- [WORK ITEM] Leave every picture out and print exactly the lines that run from the one containing "Task: Open the Delivered Order Total link" to the end of the listing.

- [EXERCISE DATA]
- Opening Delimiter -

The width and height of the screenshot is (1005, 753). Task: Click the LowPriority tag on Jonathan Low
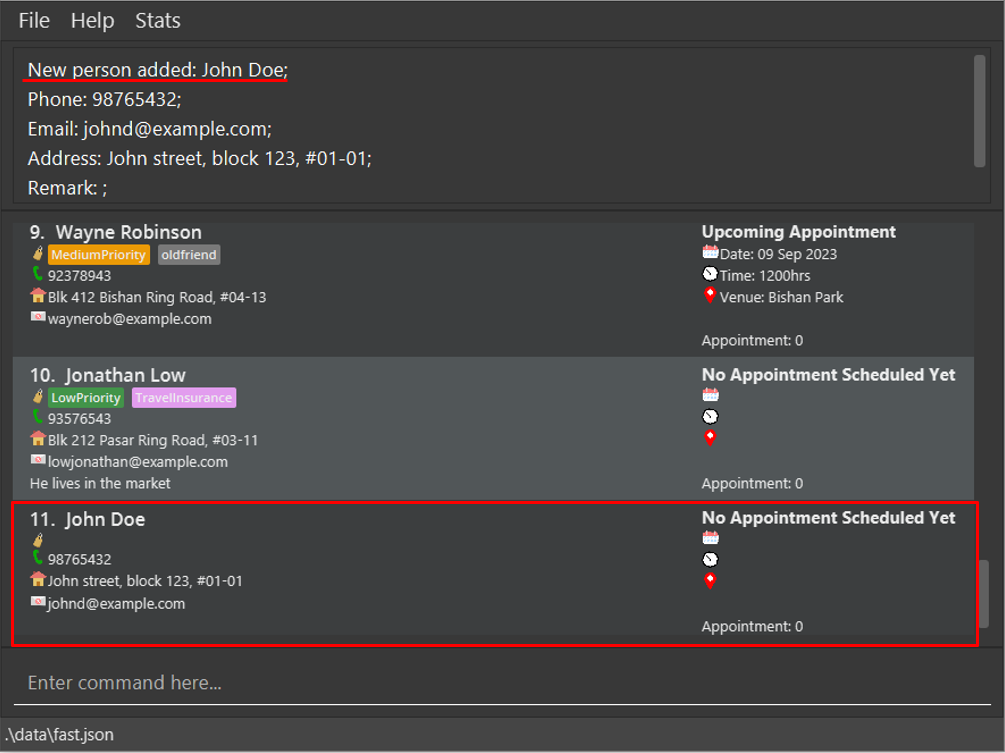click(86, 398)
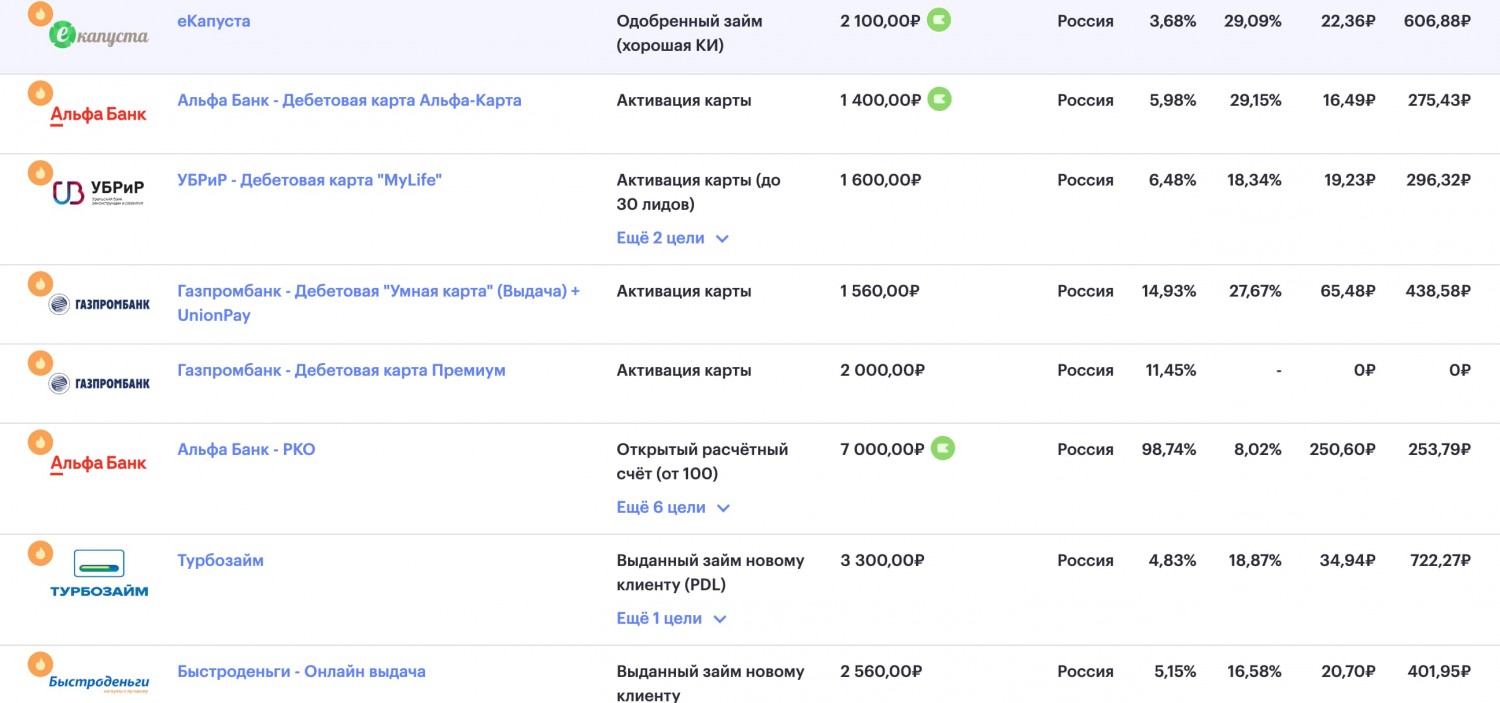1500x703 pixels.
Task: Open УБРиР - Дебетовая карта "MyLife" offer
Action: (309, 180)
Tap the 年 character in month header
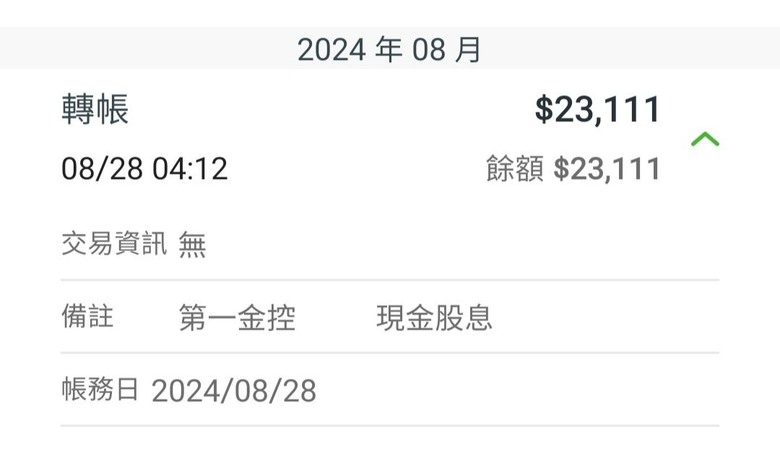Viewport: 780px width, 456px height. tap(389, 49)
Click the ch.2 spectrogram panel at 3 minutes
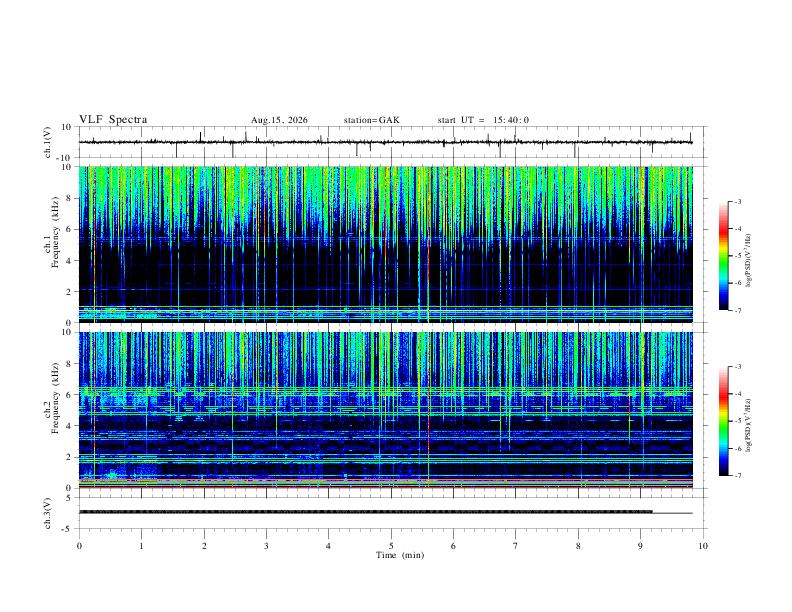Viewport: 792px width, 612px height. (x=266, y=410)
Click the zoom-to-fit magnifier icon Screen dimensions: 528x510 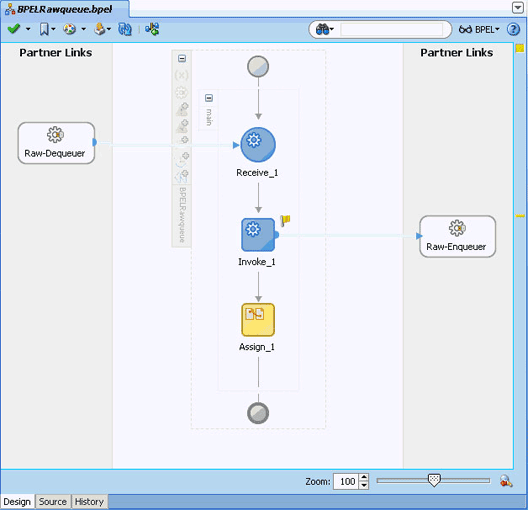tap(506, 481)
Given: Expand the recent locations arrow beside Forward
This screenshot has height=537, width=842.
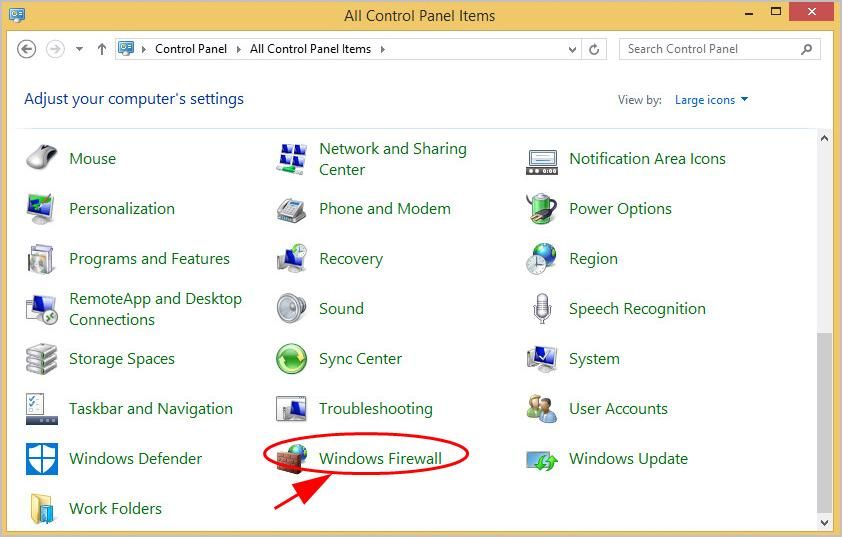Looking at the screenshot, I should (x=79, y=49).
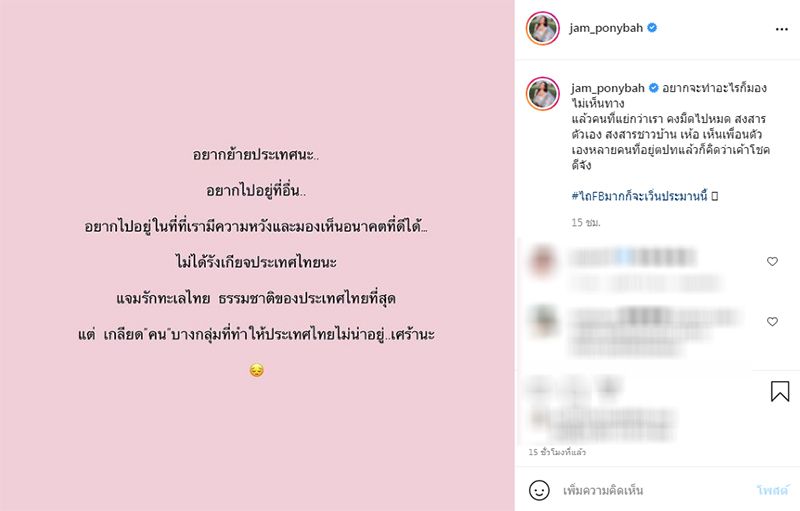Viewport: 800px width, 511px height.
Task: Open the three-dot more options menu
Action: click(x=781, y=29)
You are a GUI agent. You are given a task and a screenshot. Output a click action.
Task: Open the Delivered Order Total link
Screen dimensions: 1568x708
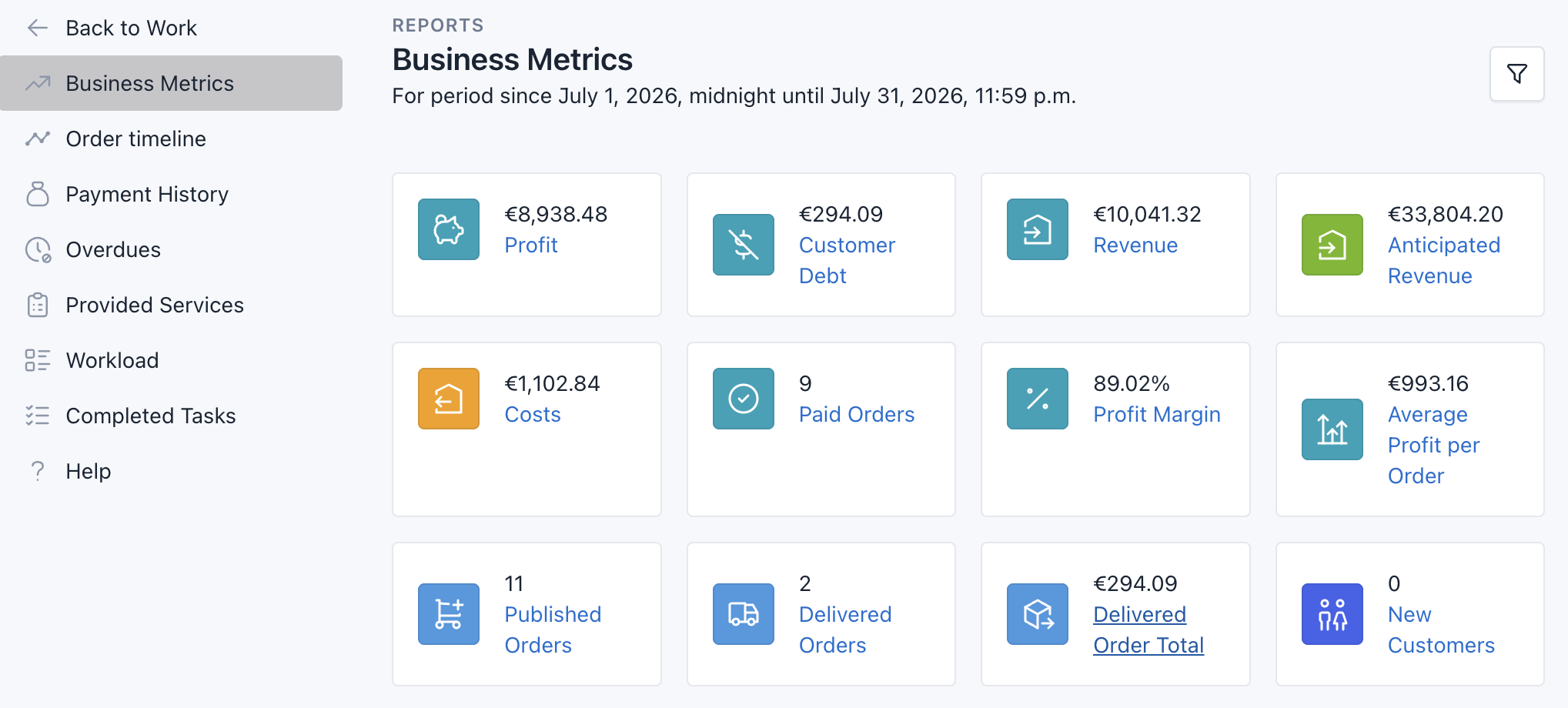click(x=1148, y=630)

- Closing Delimiter -

- [ANSWER SECTION]
Task: Open the Delivered Order Total link
Screen dimensions: 1568x708
click(x=1148, y=630)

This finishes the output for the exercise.